> TASK GOAL
Find the number of lines below in which the word "agent" occurs. Write only that number.

Stored data:
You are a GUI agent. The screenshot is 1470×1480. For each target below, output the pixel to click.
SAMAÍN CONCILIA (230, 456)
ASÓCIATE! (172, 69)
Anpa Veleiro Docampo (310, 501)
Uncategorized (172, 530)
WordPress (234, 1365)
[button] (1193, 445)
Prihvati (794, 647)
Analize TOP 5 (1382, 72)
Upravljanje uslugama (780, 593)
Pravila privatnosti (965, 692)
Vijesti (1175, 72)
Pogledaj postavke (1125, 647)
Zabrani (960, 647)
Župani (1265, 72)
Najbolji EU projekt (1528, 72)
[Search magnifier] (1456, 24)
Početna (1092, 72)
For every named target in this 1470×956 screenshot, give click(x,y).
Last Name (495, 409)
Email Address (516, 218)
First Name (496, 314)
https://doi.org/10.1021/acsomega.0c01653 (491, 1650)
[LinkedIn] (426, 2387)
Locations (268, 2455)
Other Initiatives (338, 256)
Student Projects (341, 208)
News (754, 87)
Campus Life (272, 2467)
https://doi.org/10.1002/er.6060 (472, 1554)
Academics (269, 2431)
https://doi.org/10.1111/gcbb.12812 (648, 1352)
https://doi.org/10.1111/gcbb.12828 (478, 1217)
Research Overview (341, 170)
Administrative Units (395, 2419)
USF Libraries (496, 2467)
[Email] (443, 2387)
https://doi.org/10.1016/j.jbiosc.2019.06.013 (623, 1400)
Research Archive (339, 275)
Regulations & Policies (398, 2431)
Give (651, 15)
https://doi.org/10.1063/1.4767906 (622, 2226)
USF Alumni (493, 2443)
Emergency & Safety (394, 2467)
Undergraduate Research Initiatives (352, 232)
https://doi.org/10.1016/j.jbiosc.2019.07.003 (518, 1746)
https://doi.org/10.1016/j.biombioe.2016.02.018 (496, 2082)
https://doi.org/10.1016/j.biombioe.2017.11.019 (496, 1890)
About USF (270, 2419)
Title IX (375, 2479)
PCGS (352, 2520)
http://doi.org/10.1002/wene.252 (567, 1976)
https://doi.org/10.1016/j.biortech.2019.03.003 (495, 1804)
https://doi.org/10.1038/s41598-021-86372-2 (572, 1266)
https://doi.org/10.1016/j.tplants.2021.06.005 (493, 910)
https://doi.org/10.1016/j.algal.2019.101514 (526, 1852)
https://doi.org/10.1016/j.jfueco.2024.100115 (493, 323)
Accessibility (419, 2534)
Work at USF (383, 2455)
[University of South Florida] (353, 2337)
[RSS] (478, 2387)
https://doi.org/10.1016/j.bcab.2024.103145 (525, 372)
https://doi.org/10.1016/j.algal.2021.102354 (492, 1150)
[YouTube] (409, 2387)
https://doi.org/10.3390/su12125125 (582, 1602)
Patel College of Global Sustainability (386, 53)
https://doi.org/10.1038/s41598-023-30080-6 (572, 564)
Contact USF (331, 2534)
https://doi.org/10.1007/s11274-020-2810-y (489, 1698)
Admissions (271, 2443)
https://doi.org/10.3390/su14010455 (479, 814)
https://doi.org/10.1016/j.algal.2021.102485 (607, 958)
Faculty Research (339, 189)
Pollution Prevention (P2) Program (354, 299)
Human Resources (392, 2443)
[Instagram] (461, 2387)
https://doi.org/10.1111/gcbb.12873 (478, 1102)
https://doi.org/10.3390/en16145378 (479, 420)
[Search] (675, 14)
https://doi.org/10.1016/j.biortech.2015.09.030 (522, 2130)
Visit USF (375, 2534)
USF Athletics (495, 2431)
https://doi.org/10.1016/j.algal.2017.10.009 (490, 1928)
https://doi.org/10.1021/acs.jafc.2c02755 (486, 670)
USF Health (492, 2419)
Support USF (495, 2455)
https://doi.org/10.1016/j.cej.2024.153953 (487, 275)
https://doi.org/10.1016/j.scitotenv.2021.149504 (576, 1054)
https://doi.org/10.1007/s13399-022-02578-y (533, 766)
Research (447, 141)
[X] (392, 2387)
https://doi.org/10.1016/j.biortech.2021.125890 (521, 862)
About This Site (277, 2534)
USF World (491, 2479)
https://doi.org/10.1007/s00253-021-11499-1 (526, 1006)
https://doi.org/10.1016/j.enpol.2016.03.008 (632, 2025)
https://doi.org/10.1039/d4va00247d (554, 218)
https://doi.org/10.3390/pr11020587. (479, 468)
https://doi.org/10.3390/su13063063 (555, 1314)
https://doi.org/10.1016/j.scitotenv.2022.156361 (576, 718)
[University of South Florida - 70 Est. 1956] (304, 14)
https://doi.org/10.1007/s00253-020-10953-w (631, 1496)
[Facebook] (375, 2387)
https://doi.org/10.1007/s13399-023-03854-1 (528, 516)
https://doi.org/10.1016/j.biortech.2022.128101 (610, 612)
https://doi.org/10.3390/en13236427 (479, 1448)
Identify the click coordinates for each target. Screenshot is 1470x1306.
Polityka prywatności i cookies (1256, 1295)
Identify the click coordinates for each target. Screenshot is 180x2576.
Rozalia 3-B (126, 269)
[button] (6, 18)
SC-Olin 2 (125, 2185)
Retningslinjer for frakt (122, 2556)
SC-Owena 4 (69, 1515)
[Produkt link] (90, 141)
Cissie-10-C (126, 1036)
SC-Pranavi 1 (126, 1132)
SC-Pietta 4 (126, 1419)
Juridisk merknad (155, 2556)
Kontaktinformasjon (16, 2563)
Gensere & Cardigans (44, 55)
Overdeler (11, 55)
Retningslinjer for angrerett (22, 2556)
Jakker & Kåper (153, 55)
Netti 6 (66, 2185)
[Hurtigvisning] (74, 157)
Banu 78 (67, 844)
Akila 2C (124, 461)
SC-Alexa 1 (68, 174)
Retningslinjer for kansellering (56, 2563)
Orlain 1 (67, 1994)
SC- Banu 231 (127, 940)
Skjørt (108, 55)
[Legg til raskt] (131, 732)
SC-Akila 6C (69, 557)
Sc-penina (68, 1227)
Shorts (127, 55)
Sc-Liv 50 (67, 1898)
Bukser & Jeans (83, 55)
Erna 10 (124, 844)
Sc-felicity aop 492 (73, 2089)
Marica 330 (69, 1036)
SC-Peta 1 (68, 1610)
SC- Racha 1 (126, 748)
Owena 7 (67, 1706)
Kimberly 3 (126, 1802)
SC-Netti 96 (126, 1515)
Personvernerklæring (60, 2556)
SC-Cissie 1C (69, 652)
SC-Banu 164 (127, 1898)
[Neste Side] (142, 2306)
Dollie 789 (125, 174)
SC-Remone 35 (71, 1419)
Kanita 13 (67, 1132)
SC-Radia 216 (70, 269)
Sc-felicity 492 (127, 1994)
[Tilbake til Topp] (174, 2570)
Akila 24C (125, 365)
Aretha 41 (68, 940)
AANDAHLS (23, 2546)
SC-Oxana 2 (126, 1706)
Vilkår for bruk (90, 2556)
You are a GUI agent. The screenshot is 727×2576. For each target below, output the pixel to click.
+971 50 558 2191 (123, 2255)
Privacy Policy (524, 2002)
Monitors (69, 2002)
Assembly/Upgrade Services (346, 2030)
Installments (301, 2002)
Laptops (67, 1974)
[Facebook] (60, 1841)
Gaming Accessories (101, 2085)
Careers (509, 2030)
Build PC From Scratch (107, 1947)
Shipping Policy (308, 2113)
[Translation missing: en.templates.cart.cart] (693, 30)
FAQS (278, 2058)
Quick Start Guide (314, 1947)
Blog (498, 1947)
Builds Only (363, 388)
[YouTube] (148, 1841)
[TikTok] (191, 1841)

> RESPONSE TO THE TASK
2